In this step, we will clone and configure the Cassandra Sidecar project. Finally, we will run Sidecar which will be connecting to our local Cassandra 3-node cluster.

git clone
cd cassandra-sidecar

Configure the main/dist/sidecar.yaml file for your local environment. You will most likely only need to configure the cassandra_instances section in your file pointing to your local Cassandra data directories. Here is what my configuration looks like for this tutorial:

  - id: 1
    host: localhost
    port: 9042
    data_dirs: <your_ccm_parent_path>/.ccm/test/node1/data0
    uploads_staging_dir: <your_ccm_parent_path>/.ccm/test/node1/sstable-staging
    jmx_port: 7100
    jmx_ssl_enabled: false
  - id: 2
    host: localhost2
    port: 9042
    data_dirs: <your_ccm_parent_path>/.ccm/test/node2/data0
    uploads_staging_dir: <your_ccm_parent_path>/.ccm/test/node2/sstable-staging
    jmx_port: 7200
    jmx_ssl_enabled: false
  - id: 3
    host: localhost3
    port: 9042
    data_dirs: <your_ccm_parent_path>/.ccm/test/node3/data0
    uploads_staging_dir: <your_ccm_parent_path>/.ccm/test/node3/sstable-staging
    jmx_port: 7300
    jmx_ssl_enabled: false

I have a 3 node setup, so I configure Sidecar for those 3 nodes. CCM creates the Cassandra cluster under ${HOME}/.ccm/test, so I update my data_dirs and uploads_staging_dir configuration to use my local path.

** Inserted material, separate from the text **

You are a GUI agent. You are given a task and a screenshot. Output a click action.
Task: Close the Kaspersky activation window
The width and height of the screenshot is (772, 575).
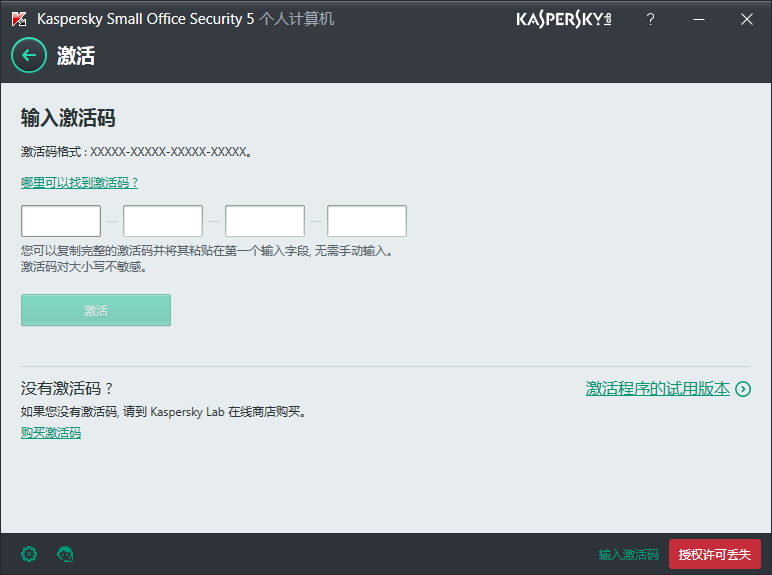click(747, 19)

Next, create the uploads_staging_dir where Sidecar will stage SSTables coming from Cassandra Spark bulk writer. In my case, I have decided to keep the sstable-staging directory inside each of the node's directories.

mkdir -p ${HOME}/.ccm/test/node1/sstable-staging
mkdir -p ${HOME}/.ccm/test/node2/sstable-staging
mkdir -p ${HOME}/.ccm/test/node3/sstable-staging

Finally, run Cassandra Sidecar, we skip running integration tests because we need docker for integration tests. You can opt to run integration tests if you have docker running in your local environment.

./gradlew run -x integrationTest
> Task :run
There we have it, Cassandra Sidecar is now running and connected to all 3 Cassandra nodes on my local machine.

Step 3: Run the Sample Job

To be able to run the Sample Job, you need to create the keyspace and table used for the test.

Connect to your local Cassandra cluster using CCM:

ccm node1 cqlsh

Then run the following command to create the keyspace:

CREATE KEYSPACE spark_test WITH replication = {'class': 'NetworkTopologyStrategy', 'datacenter1': '3'}
                            AND durable_writes = true;

Then run the following command to create the table:

CREATE TABLE spark_test.test
    course BLOB,
    marks  BIGINT

The Cassandra Spark Bulk Analytics project depends on the Sidecar client. Since the Sidecar dependencies for the Analytics have not yet been published to maven central, we need to build them locally:

./gradlew -Pversion=1.0.0-local :common:publishToMavenLocal :client:publishToMavenLocal :vertx-client:publishToMavenLocal :vertx-client-shaded:publishToMavenLocal

We use the suffix -local to denote that these artifacts have been built locally.

Finally, we are ready to run the example spark job:

./gradlew :cassandra-analytics-core-example:run

Tear down

Stop the Cassandra Sidecar project and tear down the ccm cluster

ccm remove test